Je ne crois pas me tromper en disant que cette formule est celle qui a la préférence des organisations étudiants.

Le Monde : Comment allez-vous faire ?

Jean de Boishue : Nous envisageons bien sûr de discuter avec les organisations étudiantes (syndicats et mutuelles) mais aussi, de façon plus directe avec l'ensemble des intéressés, afin de parvenir à un éventail d'idées le plus large possible. Le but est de parvenir à un maillage un peu analogue à celui qui a présidé à la mise au point du nouveau contrat pour l'école par François Bayrou.

Le Monde : L'annonce de la suspension de l'année Joker (permettant le maintien des bourses aux doublants), la réduction du montant de l'allocation de logement à caractère social (ALS) pour les étudiants cohabitants, le dépôt d'un amendement de la commission des finances de l'Assemblée nationale proposant de supprimer la demi-part fiscale pour les familles dont l'enfant perçoit l'ALS (amendement Auberger) ne sont-ils pas autant de mesures malvenues, alors que cette négociation débute ?

Jean de Boishue : Ne mêlons pas tout. Rien ne nous dit que l'année Joker n'est pas un élément du statut étudiant. Concernant cette année Joker, en 1995 nous avions buté sur un problème budgétaire. La réduction du montant de l'ALS pour les étudiants cohabitants est une mesure ancienne, datant de 1994, insuffisamment a heureusement retiré « l'amendement Auberger ». La sagesse l'a emporté. Comme François Bayrou, j'ai combattu ce texte pour deux raisons : ce n'est en effet pas lorsque l'on discute du statut étudiant qu'il convient de prendre une telle mesure ; je crois, d'autre part, que les étudiants ont des positions tout à fait raisonnables concernant l'ALS. Pourquoi ne pas leur demander leur avis ?

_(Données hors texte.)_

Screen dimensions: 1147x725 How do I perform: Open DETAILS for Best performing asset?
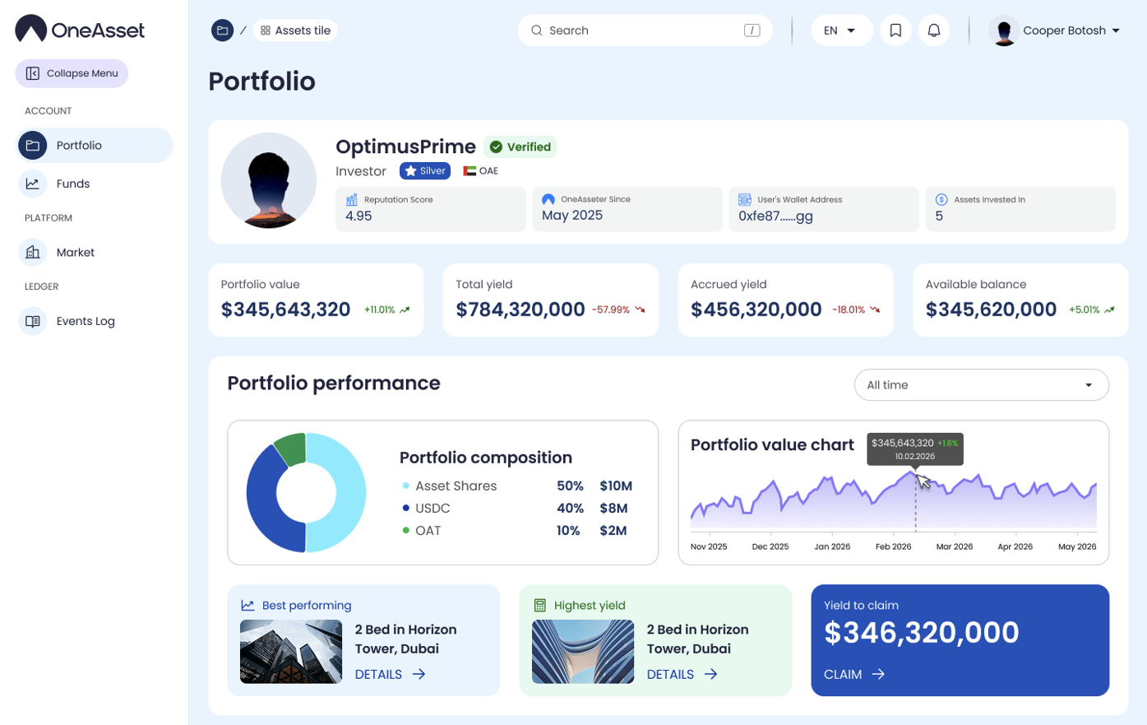390,674
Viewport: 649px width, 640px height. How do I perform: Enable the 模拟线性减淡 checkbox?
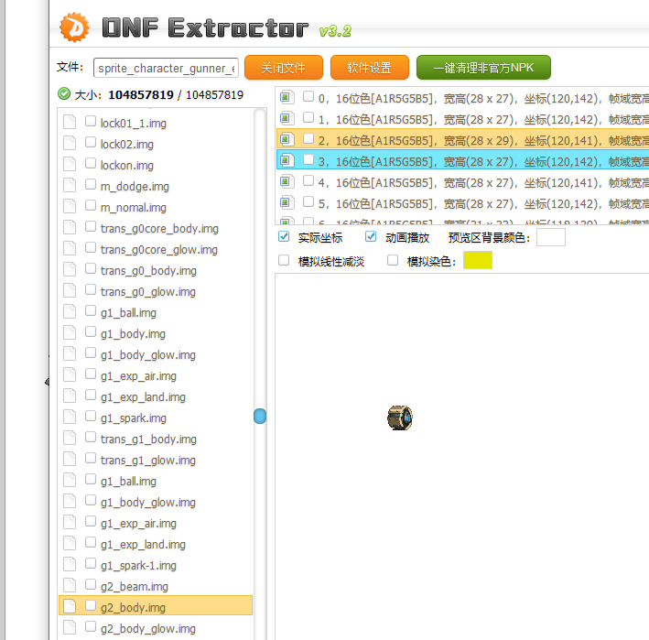284,261
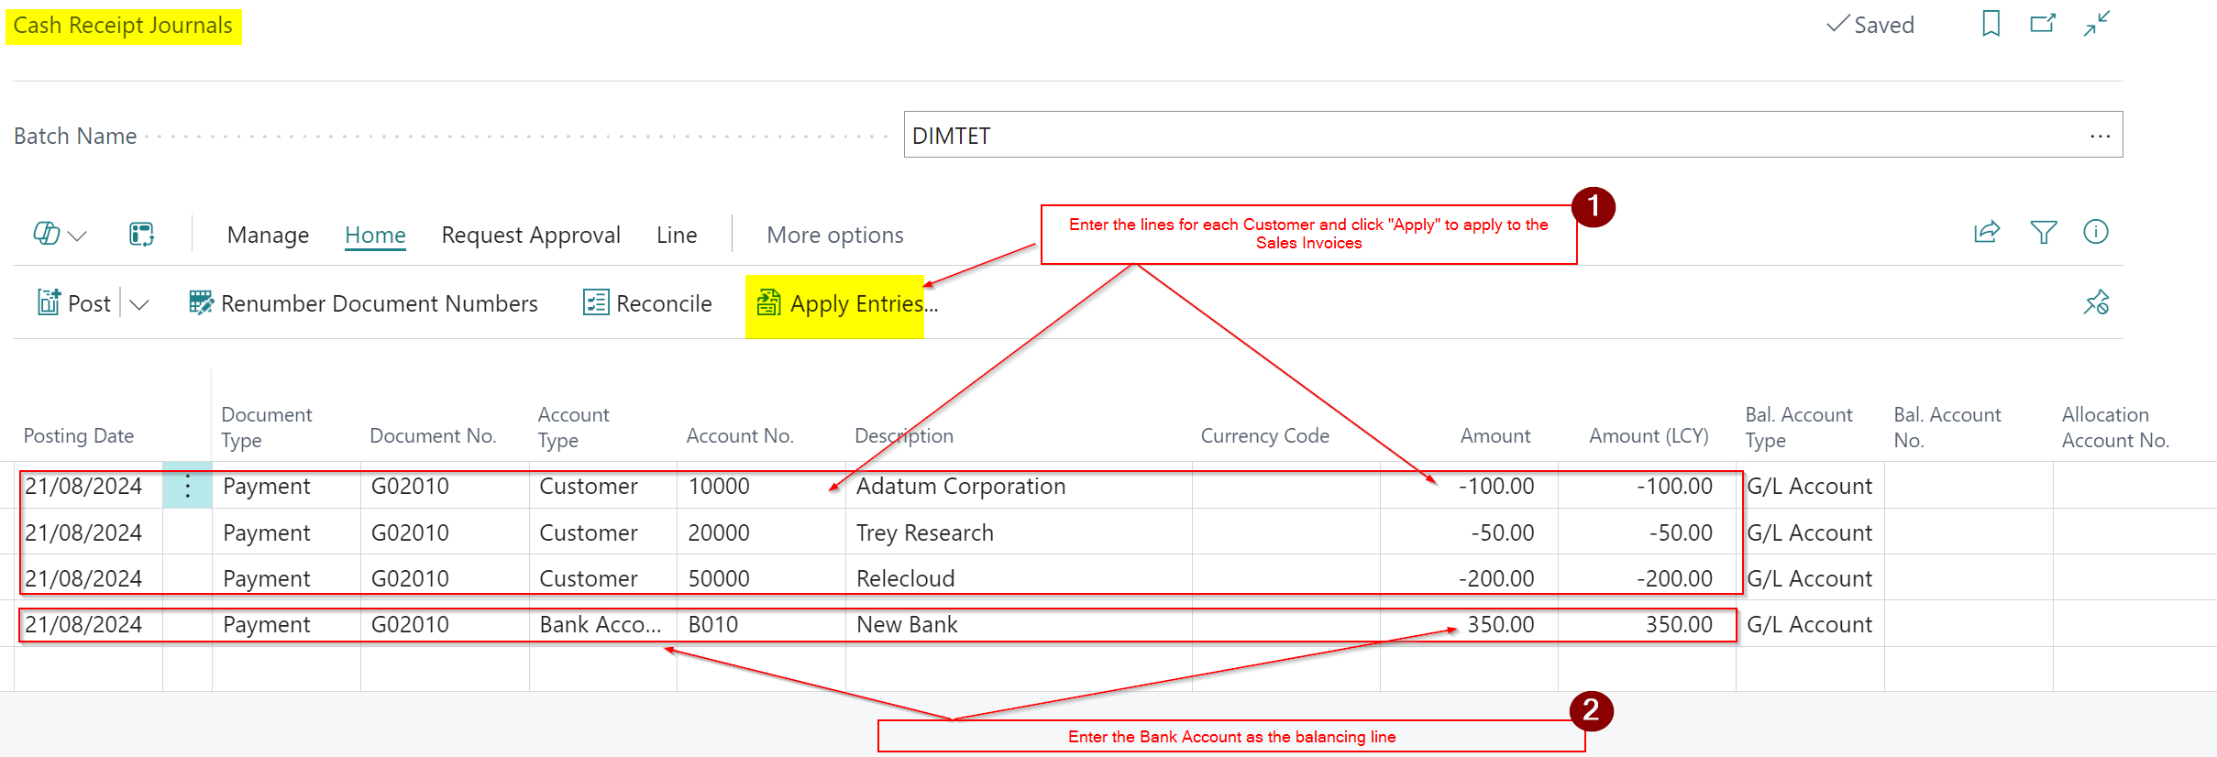This screenshot has width=2217, height=757.
Task: Click the collapse page arrows icon
Action: [x=2096, y=24]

Il est possible d'avancer sur la question de l'aide sociale. C'est probablement fondamental pour la démocratisation de l'enseignement supérieur. Les syndicats étudiants, la Conférence des présidents d'université, le Conseil national de l'enseignement supérieur et de la recherche sont des partenaires qui ont pris la mesure des dossiers et des problèmes. Il y a aussi d'autres partenaires qui ont pris la mesure des dossiers et des problèmes. Il y a aussi d'autres partenaires. Nous voyagerons, nous écouterons. Cela ne s'est jamais fait en France à cette échelle pour l'enseignement supérieur.